I was blessed this week to spend three days in an area of southern Wisconsin known as the Driftless area. A place so named because it was bypassed by the glaciers of the last ice age that moved across the upper Midwest; thus leaving in place an undulating landscape, characterized by hills, valleys and waterways. I made my first trip to a small town in this region a year ago, and I returned this year again seeking the fulfillment of rest and inspiration; I was not disappointed.
There is so much uniqueness here to be explored on foot and in words that I cannot capture them justly in a single post. So this week will begin a five week Friday series on the Driftless.

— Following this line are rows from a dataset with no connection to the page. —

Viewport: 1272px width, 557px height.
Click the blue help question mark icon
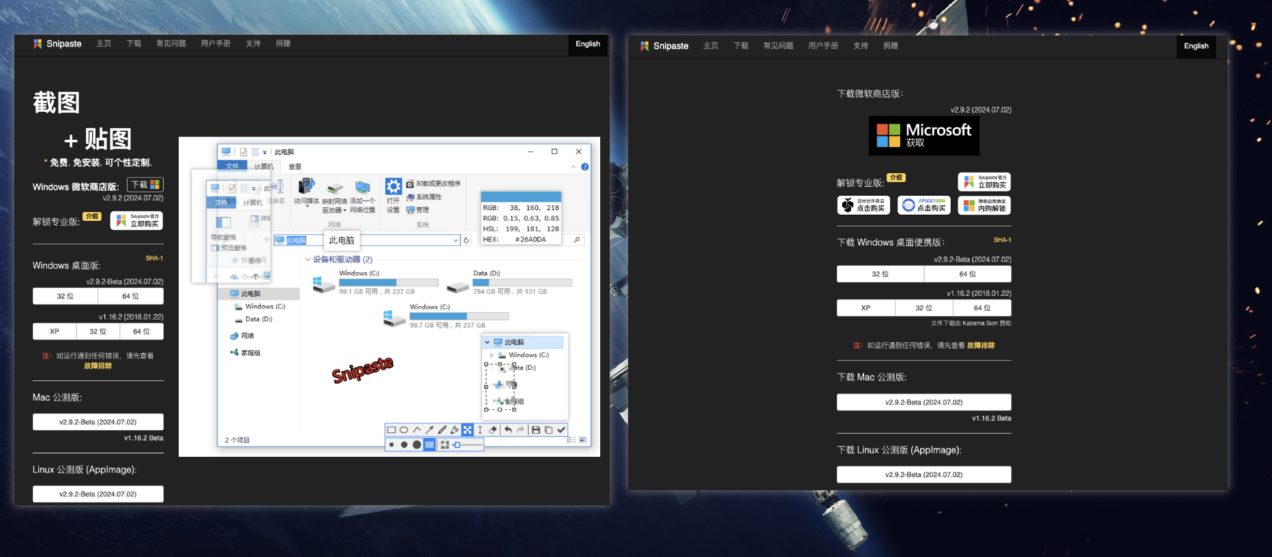click(x=585, y=167)
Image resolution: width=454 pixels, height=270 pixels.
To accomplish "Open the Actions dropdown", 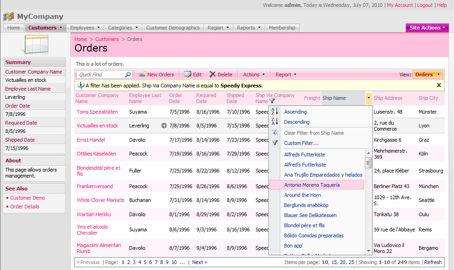I will 254,74.
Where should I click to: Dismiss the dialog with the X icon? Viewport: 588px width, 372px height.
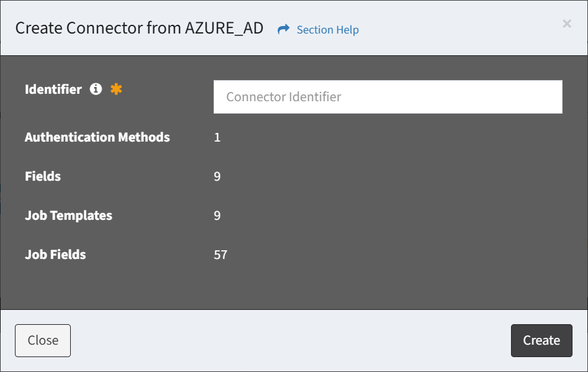566,24
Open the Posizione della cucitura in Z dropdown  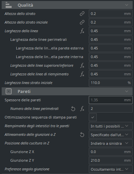(111, 143)
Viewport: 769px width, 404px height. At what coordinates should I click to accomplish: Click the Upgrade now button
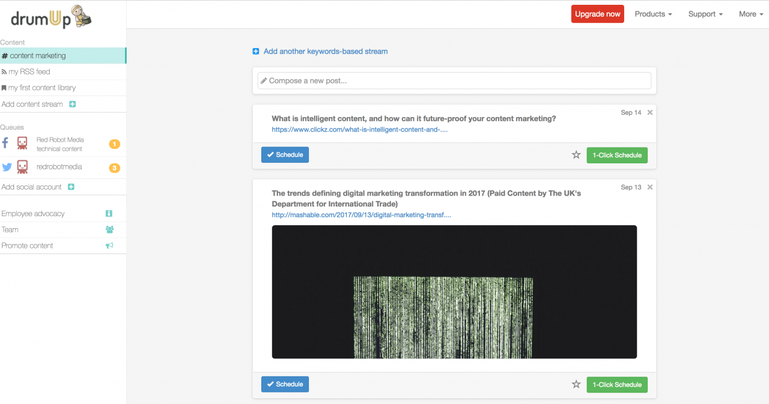597,14
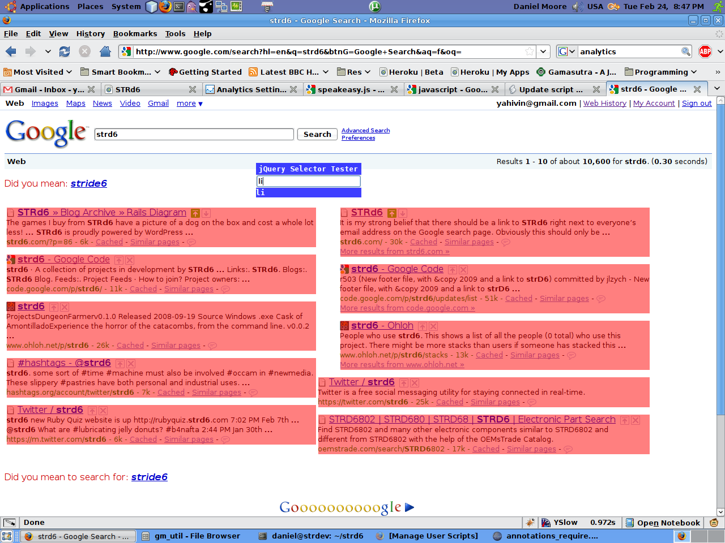The width and height of the screenshot is (725, 543).
Task: Click the YSlow status bar icon
Action: coord(558,523)
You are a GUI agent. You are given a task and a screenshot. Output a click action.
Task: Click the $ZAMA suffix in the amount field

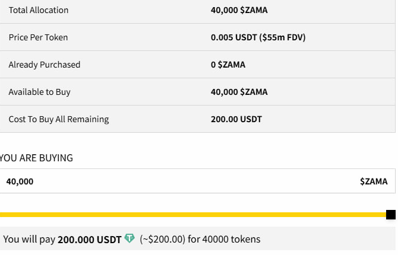coord(374,181)
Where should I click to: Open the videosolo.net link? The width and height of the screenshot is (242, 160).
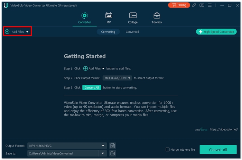click(x=224, y=129)
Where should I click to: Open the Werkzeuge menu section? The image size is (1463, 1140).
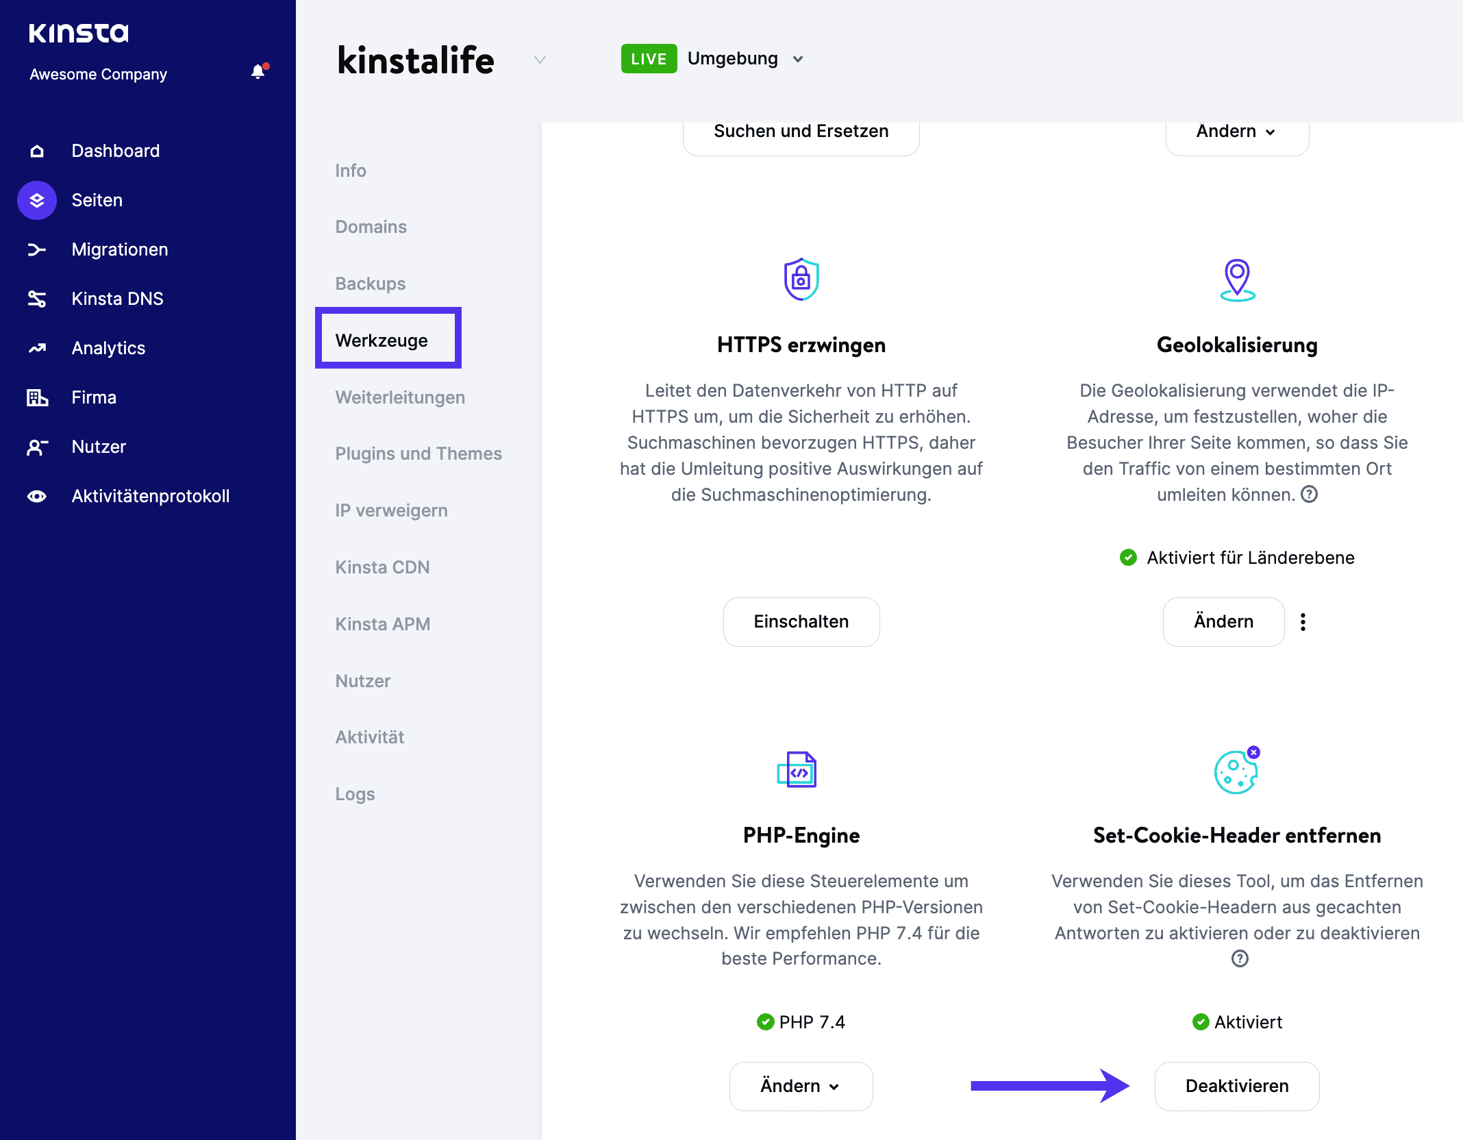point(382,340)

From the whole of the land to the intimacy of ones lodgings to the fantastical world of early 20th century artist environments; the Driftless embodies nature, art and history in such a manner that one cannot seem to exist without the other, and when there you cannot imagine existing without them.
This year I spent three days exploring slowly; writing, reading, sleeping and wandering. I think it is in my blood to wander, to explore small places, to seek out, or perhaps just be surprised by something captivating in the ordinary. I am in love with many aspects of this place, but it was the land that first made my heart stop.
The Driftless is simply beautiful. Narrow roads weave through its vibrant and varying landscape. They provide the capture of momentary vistas and then quickly lead you on to the next. The land is dotted with farms and small towns. Majestic barns stand out against the wide undulating prairie and the open sky.
I am particularly attracted to the barns. I find them beautiful in any condition, I marvel at their massive structures and how they represent the passage of time. They mark the peaks and discern the valleys. In this land they represent a way of life, an industry and a deeply rooted history. It is a life I pass through while traveling these roads and I feel privileged to do so; as though I am getting to share in a little piece of someone else’s haven.
This prairie land is gently forested, it is still green, but in this mid-September season yellow and orange tips are starting to emerge, giving a brief signal to what will soon be an enveloping hue.
I find solace here. The movement of these roads is familiar. They draw me back to younger travels; through mountains, and curvy roads that made my stomach turn. They were all I knew then. I did not know that someday I would long for them; for the next stop or the next thing to see just around the bend, to be guided and maneuvered through the land. I relish that turn of the wheel now, now that I am turning it. No longer a small passenger in the backseat, now a woman seeking my own adventure and familiarity.